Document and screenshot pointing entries
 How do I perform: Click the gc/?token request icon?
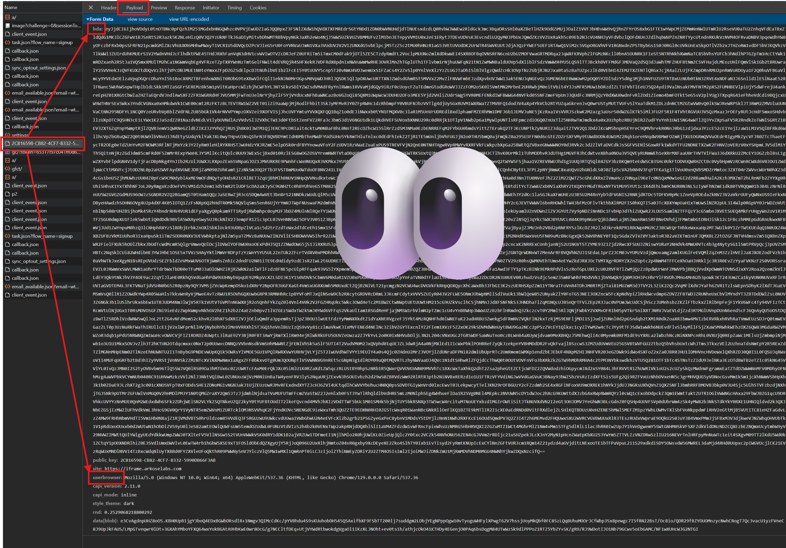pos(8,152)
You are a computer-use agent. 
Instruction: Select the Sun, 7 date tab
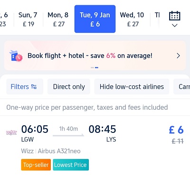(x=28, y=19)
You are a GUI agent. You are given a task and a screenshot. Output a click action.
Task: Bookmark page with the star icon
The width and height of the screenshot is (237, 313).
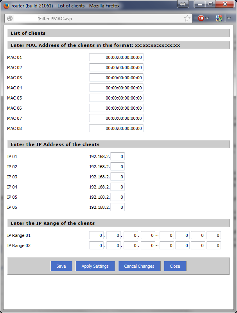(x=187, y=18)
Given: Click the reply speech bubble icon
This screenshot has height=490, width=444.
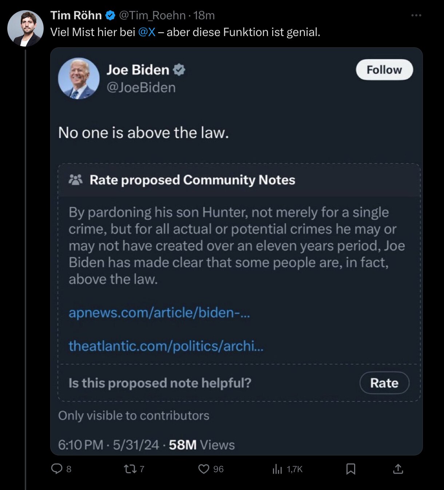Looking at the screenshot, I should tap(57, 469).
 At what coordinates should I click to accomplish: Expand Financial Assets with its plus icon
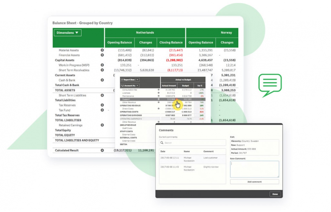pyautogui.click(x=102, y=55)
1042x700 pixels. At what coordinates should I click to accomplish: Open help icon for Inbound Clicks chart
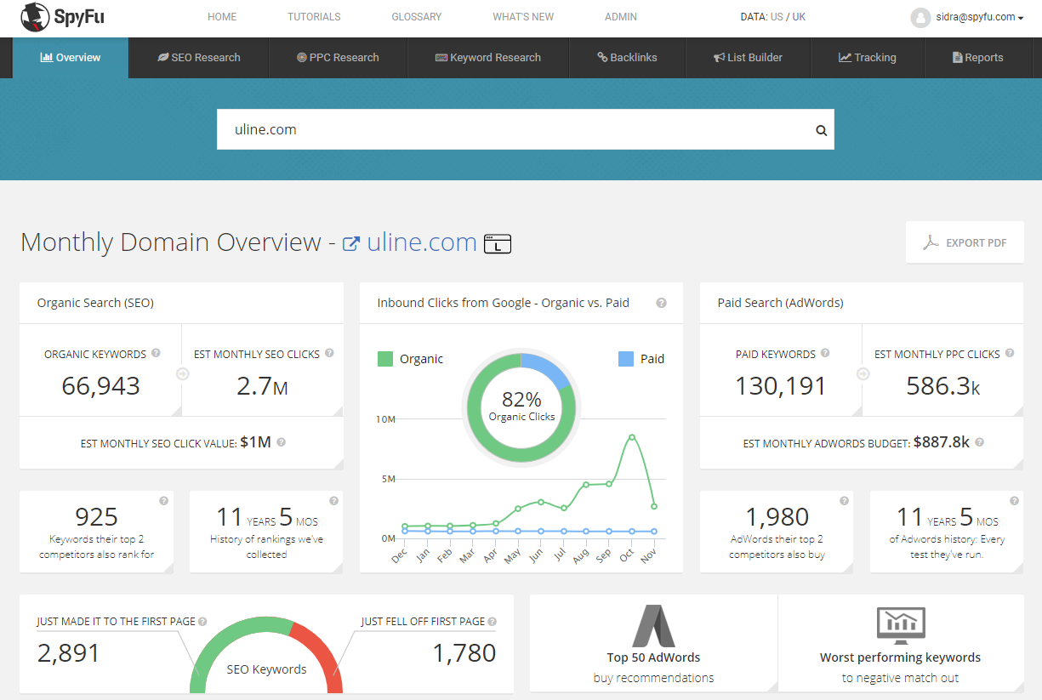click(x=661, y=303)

==

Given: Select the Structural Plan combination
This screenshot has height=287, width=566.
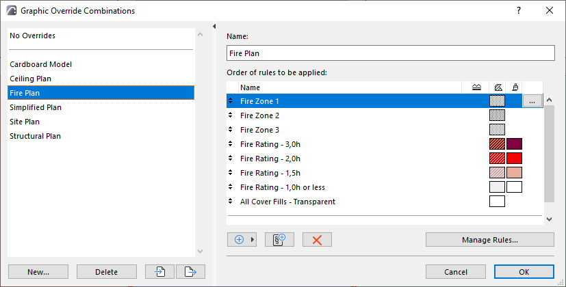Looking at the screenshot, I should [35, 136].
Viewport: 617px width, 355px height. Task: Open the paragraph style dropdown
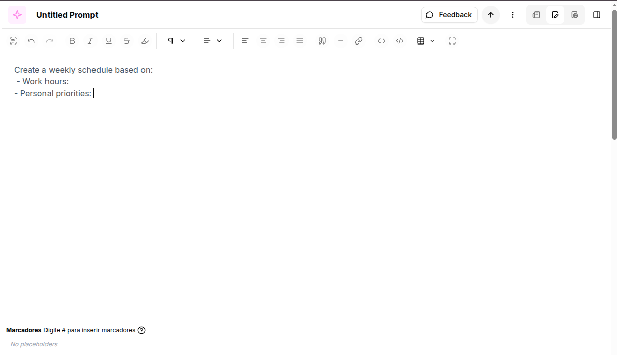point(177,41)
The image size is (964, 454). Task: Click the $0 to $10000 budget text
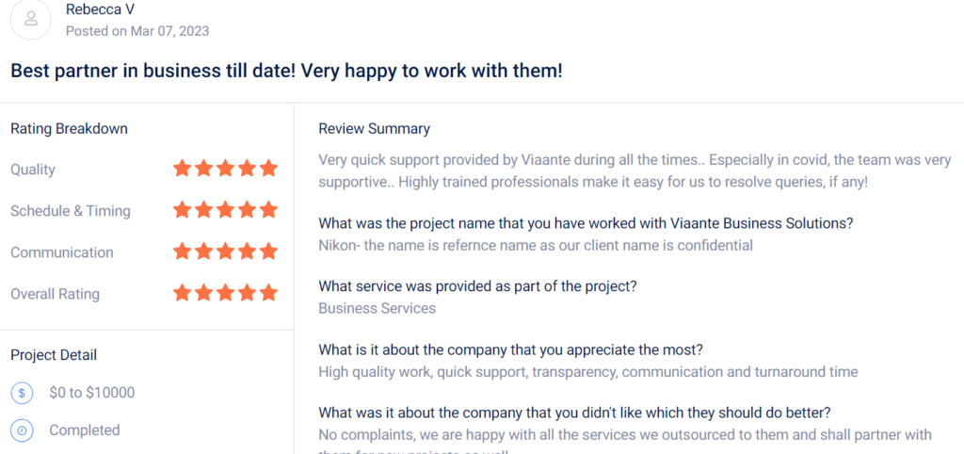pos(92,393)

■ **TASK DIRECTIONS**: Please rewrite the entries between the lines holding "Viewport: 617px width, 355px" and "pos(92,393)", inclusive, with their requests, and scale every coordinate in the answers by 2.1, rounding to whole numbers with halves going up. Leave the pictures out.

■ **CORRECT RESULT**:
Viewport: 617px width, 355px height. Task: Open the paragraph style dropdown
point(372,86)
The image size is (964, 454). Task: Click the $0 to $10000 budget text
pos(193,825)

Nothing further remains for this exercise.